10 ans après la sortie de mon film Facing Darkness, je continue à parcourir les galeries souterraines dans de nombreux pays et plus je les explore, plus je veux apprendre à les connaître, pour les comprendre et surtout les protéger.  Que ce soit ici, en Chine ou ailleurs, les galeries sont la source d’eau douce de nombreuses populations.  Cette eau les abreuve, eux, leurs cultures leurs animaux.  Cette eau douce reste une source de vie qui est malheureusement polluée dans de nombreuses régions.  Par l’exploration, nous pouvons partager avec les populations locales notre infime connaissance du chemin de l’eau et peut-être participer à sa préservation.  Des dizaines d’équipes dans le monde font un travail extraordinaire de mise en valeur de ces riches souterraines.  Ces expéditions sont parfois dangereuses et nous acceptons de prendre des risques mesurés.  Cependant, il n’y a rien dans le fond de l’eau ou d’une grotte qui mérite d’y laisser sa vie.  Certains diront qu’ils sont morts en faisant ce qu’ils aimaient…  Vraiment! Je n’en suis pas si sure.  Ne vaut-il pas mieux rester humble face à nos forces et limites et pouvoir revenir de chacune de nos explorations et la raconter. Quand on est la dernière personne à parler à un plongeur, que tout a été mis en place pour le sauver et que quelques heures plus tard on apprend son décès, on se souvient qu’au départ on plonge pour le plaisir, on explore pour partager notre passion et on documente, car nous nous soucions du devenir de cet environnement et de ceux qui en dépendent.  
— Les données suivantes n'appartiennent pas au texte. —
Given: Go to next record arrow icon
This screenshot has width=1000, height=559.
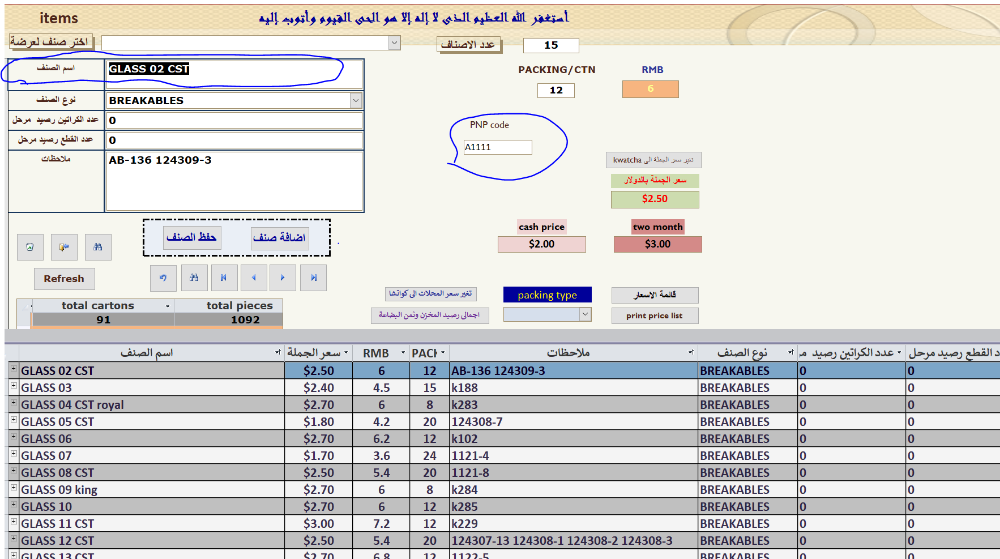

La dernière frontière sur terre.

Pour celui ou celle en qui sommeille l’enfant explorateur à la curiosité insatiable, le monde souterrain est un immense terrain de jeu qui très vite fascinera.  En suivant le chemin que les premiers explorateurs ont dessiné, c’est un cabinet de curiosité qui s’offre à nous.  ici jusqu’à preuve du contraire, aucun drone, images satellites ne pourra vous révéler cet environnement.